Toxoplasma gondii is an obligate intracellular parasitic protist that infects a wide range of warm-blooded vertebrates. Although this parasite can cause serious complications, infections are often asymptomatic, allowing T. gondii to persist in its host and possibly enhancing the chances of its transmission. T. gondii has thus evolved multiple mechanisms of host manipulation to establish chronic infection. This persistence involves a balance between host immunity and parasite evasion of this immune response. This review highlights recent investigations that have demonstrated the important role played by the autophagy machinery in this balance, both in parasite control by the host, and in host exploitation by the parasite.

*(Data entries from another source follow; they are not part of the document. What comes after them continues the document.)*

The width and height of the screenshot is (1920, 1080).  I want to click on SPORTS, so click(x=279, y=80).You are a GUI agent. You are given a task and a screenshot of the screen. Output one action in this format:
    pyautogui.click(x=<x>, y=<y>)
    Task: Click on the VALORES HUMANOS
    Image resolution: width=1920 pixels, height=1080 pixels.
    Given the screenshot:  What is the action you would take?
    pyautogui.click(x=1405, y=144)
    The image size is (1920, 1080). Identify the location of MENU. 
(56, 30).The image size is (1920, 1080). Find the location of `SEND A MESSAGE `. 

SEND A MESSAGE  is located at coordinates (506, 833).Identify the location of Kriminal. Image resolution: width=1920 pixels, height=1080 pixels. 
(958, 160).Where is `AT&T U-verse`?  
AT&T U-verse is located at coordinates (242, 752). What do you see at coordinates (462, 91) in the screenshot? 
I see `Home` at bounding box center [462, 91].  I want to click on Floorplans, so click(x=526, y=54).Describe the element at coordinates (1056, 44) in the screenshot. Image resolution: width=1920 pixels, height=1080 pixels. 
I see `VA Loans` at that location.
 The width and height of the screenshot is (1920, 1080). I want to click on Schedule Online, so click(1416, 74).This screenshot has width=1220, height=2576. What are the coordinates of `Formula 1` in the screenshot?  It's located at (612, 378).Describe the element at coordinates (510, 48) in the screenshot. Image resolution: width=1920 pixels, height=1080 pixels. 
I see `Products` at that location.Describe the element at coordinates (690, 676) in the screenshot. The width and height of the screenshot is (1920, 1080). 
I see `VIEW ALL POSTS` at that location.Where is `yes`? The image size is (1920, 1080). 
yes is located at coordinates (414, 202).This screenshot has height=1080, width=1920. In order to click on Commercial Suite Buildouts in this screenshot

Keywords: LC3-associated phagocytosis (LAP); autophagy; non-canonical autophagy; toxoplasmosis.

Figure 1.

Schematic view of immune responses to T. gondii upon initial infection. Cells involved in the innate and adaptive immune response to T. gondii infection are shown. Initial host control of parasite infection induces the production of the pro-inflammatory cytokine interleukin 12 (IL-12) by macrophages and dendritic cells. IL-12 will in turn activate natural killer (NK) and T cells to secrete interferon γ (IFN-γ). Neutrophils and T cells also produce IFN-γ in response to infection. IFN-γ then activates several host defense mechanisms for intracellular elimination of T. gondii, including the activation of interferon-induced GTPases, and the induction of nutrient and oxidative stresses. Activated B cells can also help limiting the spread of the parasites to some extent.

Figure 2.

Autophagy-related protein LC3 associates with different types of membranes. (a) Schematic representation of the mammalian autophagic process and its regulatory machinery. The process is initiated by the formation of a structure called the phagophore, which engulfs cytoplasmic cargo and, once complete, will form a double membrane compartment called the autophagosome. The autophagosome will then fuse with lysosomes to form an autolysosome where the autophagic cargo will be degraded for subsequent recycling. The whole process is regulated by upstream kinases such as Target of Rapamycin (TOR) and class III phosphatidylinositol 3-kinase (PtdIns3K). Microtubule-associated protein 1 Light Chain 3 (LC3), an important player for autophagosome formation, is conjugated to phosphatidyl ethanolamine (PE) on the membrane of elongating phagophores thanks to ubiquitin-like conjugation systems. (b) The process of LC3-associated phagocytosis (LAP) is involved in the degradation of extracellular pathogens. LC3 associates with phagosomal membranes thanks to the same ubiquitin-like conjugation machinery required for LC3 membrane conjugation to the phagophore during canonical autophagy. The emerging phagosome, now referred to as LAPosome, will mature by fusion with lysosomes and the cargo will be degraded.

Figure 3.

Schematic representation of the interplay between host autophagy-related machinery and intracellular tachyzoites. (a) Possible autophagy proteins-dependent pathways for the degradation of tachyzoites in immunologically-activated mouse host cells. The LC3-centered autophagy machinery has an IFN-γ-stimulated non-canonical role in the recruitment of immunity-related GTPases (IRGs) to the parasitophorous vacuole; on the other hand, CD40 stimulation leads to parasite elimination by canonical autophagy, LAP, or a related lysosome-dependent mechanism. (b) In permissive host cells, invading tachyzoites can potentially block the autophagy machinery of the host by interfering with epidermal growth factor receptor (EGFR)-dependent signaling pathways. Developing parasites can also recruit host organelles, including autophagic vesicles, to access nutrients sources.